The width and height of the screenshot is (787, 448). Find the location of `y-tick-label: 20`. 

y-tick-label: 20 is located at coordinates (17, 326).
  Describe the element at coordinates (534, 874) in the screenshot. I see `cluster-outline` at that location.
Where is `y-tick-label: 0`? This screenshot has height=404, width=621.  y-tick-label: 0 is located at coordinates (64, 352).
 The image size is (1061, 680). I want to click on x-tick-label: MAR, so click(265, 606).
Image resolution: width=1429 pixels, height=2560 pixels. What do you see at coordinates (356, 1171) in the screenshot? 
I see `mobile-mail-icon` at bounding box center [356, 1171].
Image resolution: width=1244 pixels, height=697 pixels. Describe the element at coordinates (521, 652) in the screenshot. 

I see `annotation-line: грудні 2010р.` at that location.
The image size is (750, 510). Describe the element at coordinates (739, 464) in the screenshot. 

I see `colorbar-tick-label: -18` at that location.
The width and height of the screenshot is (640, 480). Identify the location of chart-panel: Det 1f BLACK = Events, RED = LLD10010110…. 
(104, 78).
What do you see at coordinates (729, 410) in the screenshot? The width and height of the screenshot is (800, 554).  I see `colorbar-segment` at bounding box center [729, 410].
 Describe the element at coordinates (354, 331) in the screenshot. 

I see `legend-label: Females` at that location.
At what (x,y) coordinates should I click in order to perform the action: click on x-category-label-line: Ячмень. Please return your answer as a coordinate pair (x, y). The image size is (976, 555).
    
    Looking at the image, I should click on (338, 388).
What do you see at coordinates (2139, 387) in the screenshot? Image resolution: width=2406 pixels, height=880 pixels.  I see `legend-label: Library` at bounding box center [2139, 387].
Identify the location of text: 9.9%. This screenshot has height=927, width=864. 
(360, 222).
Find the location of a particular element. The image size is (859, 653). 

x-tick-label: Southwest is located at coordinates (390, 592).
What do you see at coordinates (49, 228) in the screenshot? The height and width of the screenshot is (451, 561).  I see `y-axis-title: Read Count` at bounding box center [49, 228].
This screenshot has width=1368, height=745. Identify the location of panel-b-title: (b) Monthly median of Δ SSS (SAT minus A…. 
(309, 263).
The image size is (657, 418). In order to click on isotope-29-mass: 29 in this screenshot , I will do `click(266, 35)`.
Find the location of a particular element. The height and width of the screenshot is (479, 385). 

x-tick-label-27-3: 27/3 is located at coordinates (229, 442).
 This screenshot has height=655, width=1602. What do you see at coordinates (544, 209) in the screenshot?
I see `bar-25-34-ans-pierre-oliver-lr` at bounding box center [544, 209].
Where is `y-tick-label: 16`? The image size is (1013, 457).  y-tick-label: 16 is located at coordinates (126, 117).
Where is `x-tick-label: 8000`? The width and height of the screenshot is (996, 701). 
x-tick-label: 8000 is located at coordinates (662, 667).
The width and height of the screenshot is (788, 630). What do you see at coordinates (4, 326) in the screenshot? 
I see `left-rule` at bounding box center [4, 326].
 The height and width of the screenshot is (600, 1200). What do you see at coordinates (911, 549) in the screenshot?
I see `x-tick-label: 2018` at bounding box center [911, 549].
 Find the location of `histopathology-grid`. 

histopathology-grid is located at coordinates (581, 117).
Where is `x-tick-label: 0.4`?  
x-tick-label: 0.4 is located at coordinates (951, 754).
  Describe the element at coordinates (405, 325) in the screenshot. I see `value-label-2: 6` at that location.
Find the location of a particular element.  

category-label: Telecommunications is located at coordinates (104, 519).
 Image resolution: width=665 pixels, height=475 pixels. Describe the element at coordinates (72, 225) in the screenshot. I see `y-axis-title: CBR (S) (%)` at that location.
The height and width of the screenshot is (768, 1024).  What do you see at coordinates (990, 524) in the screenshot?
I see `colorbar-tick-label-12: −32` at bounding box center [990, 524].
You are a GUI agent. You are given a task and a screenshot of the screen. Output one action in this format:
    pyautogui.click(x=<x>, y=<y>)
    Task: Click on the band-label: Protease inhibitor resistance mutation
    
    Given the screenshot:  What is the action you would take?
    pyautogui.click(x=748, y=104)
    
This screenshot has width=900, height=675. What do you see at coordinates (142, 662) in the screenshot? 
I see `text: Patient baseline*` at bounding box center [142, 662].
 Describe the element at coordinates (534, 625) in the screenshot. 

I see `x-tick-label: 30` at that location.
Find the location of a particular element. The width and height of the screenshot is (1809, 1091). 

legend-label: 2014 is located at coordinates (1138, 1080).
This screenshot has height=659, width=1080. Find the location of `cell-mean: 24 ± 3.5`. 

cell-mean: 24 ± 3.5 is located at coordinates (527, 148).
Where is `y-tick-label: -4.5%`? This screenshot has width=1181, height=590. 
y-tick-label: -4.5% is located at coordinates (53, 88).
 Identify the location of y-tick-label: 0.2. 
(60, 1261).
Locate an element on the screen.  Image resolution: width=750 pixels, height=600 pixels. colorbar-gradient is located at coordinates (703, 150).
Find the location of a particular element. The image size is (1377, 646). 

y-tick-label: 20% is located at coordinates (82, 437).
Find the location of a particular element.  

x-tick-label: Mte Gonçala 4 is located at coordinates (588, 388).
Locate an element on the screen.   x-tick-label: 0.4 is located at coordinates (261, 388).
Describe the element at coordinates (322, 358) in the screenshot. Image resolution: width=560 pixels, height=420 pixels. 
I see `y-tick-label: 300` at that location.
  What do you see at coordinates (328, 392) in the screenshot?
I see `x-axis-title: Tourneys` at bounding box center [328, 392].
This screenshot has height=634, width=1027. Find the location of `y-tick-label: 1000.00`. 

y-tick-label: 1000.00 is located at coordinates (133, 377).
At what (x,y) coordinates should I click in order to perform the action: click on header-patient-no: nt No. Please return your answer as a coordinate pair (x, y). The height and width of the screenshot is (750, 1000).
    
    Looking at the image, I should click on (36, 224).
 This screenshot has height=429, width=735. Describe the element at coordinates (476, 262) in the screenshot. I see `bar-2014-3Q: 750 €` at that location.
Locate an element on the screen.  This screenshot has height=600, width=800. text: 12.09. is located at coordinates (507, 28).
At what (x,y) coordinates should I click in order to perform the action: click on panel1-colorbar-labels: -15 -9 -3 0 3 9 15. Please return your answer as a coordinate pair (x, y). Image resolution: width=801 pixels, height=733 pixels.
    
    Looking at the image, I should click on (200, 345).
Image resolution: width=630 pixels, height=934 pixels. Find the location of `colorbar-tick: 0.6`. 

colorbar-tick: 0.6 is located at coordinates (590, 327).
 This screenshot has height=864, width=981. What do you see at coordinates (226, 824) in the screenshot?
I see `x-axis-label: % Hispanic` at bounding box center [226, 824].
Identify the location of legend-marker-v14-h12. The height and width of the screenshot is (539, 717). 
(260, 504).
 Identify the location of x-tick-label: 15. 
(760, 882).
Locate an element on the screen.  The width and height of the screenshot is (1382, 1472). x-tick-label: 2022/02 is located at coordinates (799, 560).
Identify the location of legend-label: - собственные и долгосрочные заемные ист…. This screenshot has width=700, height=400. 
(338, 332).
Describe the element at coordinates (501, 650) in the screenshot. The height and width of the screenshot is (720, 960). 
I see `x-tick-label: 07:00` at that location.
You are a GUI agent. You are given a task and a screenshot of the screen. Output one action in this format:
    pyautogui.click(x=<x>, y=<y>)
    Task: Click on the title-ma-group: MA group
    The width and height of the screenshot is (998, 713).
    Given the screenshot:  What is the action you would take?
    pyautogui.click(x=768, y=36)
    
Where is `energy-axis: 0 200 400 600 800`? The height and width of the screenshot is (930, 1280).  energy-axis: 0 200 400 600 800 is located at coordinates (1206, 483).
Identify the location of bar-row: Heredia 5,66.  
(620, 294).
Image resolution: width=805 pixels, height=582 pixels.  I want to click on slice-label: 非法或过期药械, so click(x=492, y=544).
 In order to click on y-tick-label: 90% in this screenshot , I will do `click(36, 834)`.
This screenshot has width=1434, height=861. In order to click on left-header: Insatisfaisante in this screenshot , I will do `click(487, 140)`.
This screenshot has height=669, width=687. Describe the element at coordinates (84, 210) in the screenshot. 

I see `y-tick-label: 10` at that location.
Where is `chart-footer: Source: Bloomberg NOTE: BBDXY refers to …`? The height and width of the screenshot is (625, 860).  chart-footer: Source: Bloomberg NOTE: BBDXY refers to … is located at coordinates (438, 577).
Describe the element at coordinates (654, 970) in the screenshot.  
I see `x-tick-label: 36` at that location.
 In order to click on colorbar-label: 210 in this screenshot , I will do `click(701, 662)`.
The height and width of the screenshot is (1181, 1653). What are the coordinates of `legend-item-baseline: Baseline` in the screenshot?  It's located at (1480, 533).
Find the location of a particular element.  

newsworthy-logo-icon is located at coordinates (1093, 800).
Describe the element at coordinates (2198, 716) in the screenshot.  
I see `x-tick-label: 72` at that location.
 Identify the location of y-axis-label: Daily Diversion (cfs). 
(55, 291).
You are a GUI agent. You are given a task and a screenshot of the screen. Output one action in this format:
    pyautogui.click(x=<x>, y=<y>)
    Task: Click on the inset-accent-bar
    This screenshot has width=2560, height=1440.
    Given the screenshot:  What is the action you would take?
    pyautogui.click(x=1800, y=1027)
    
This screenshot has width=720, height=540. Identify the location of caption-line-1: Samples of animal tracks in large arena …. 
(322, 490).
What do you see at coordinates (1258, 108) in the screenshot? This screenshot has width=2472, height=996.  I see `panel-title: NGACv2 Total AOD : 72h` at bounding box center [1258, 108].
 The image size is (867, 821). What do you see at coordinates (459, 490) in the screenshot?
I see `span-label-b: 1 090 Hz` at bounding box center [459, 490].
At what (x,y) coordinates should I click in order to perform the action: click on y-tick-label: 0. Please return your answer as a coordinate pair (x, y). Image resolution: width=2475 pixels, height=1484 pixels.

#### Sua tarefa
Reúna cada linha dos registros que contenha a palavra "Find", diferenciando maiúsculas de minúsculas.

#### Resposta escrita
The width and height of the screenshot is (787, 448). Find the location of `y-tick-label: 20`. 
Find the location of a particular element. The image size is (859, 653). 
Find the location of a particular element. The height and width of the screenshot is (479, 385). 
 Find the location of `histopathology-grid`. 
Find the location of a particular element.  
Find the location of a particular element. The width and height of the screenshot is (1809, 1091). 
This screenshot has height=659, width=1080. Find the location of `cell-mean: 24 ± 3.5`. 
Find the location of a particular element. The image size is (1377, 646). 
Find the location of a particular element.  
This screenshot has height=634, width=1027. Find the location of `y-tick-label: 1000.00`. 
Image resolution: width=630 pixels, height=934 pixels. Find the location of `colorbar-tick: 0.6`. 
Find the location of a particular element.  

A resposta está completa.